The NZ Trucking Association has reported that fuel now accounts for 30% of operating costs, up from 8-10% before the current conflict. Diesel spiked 35% in a single week. Trucking operators run lean margins and have no capacity to absorb that kind of shock, so they pass it on immediately. That pass-through, as Infometrics warns, is most evident in wholesale and retail trade, where freight costs push up production costs across the board.

Fuel inflation is not contained in fuel. It is embedded in the price of everything.

SMEs entered this shock already running on fumes

The Bella Vacca closure is striking because the business wasn’t failing. It was, in its co-founder’s words, a victim of its own success, needing to expand to meet demand but unable to secure the capital or conditions to do so. That vulnerability was not unusual.

A Prospa survey of more than 500 SMEs found 17% had less than one month of cash reserves. The proportion of businesses citing fuel as their biggest cost nearly tripled in 12 months to 14%. Centrix recorded more liquidations in March than in any March since 2015.

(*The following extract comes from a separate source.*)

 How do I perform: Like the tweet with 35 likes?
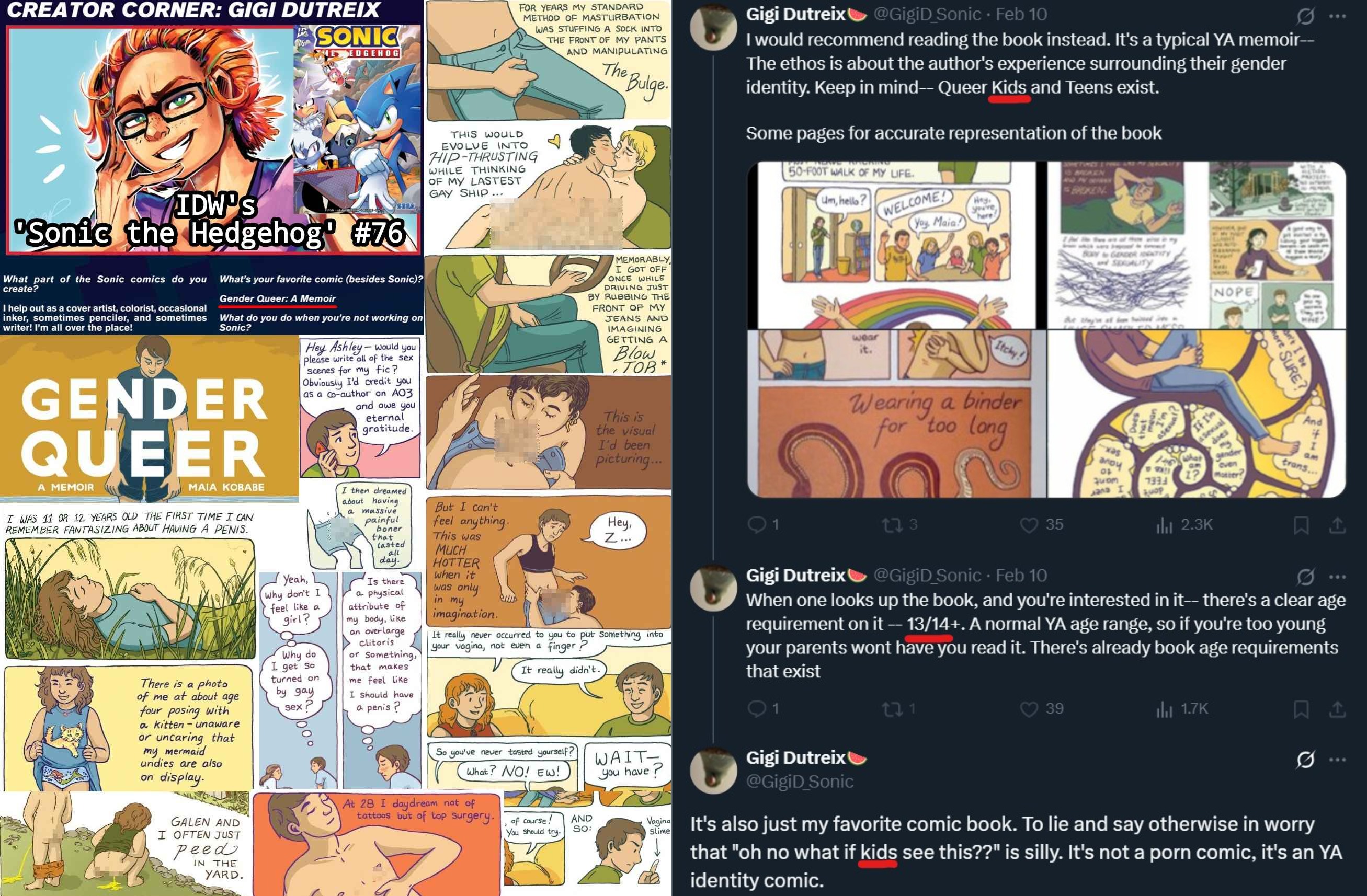(x=1028, y=525)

The baseline was already grim. Stats NZ’s Annual Enterprise Survey for the 2024 financial year showed 23% of all businesses made an operating deficit before tax. Among the roughly 130,000 businesses turning over $100,000-$250,000, one in five earned operating profit of just $0-$10,000. Agriculture, forestry and fishing saw operating surplus fall 36%. Manufacturing was down 30%. Wholesale trade dropped 34%.

Energy costs were climbing before the current oil shock even arrived. MBIE’s Energy Quarterly for March 2025 showed commercial gas prices had already risen 20.5% year-on-year in inflation-adjusted terms.

The Reserve Bank is watching the macro while the micro burns

Infometrics flags the Reserve Bank’s stated approach of “looking through” short-term price spikes, arguing it may underestimate the breadth of economic tightening already underway. That is diplomatic language for a blunt reality: monetary policy is calibrated for the aggregate economy, not for the 17% of small businesses with less than a month of cash.

RSM New Zealand’s March 2026 advisory warns that inflationary pressure “rarely affects only one area of a business,” with higher fuel coinciding with increased interest costs, supplier price changes and slower customer payments. Their advice to business owners amounts to reviewing everything, cutting where possible, and talking to lenders early. Sensible, but hardly reassuring.

Construction is “particularly vulnerable,” Infometrics notes, with the sector already facing subdued demand while fuel lifts the price of transporting materials and energy-intensive inputs like cement and steel. Concerns about actually securing diesel supply, not just its price, are running high.

The next Bella Vacca is already out there

The uncomfortable truth is that Bella Vacca Jerseys was not a marginal business brought down by poor management. It was a viable, decade-old company with loyal customers and a differentiated product, destroyed by a cost shock it could not reprice fast enough to survive. Nearly a quarter of New Zealand businesses were already loss-making before oil crossed $100. One in six SMEs has less than a month of cash. The liquidation numbers are at decade highs and climbing.

The next closures will not all be as photogenic as a family milk business in Northland. But they are coming, and the policy settings are not designed to stop them.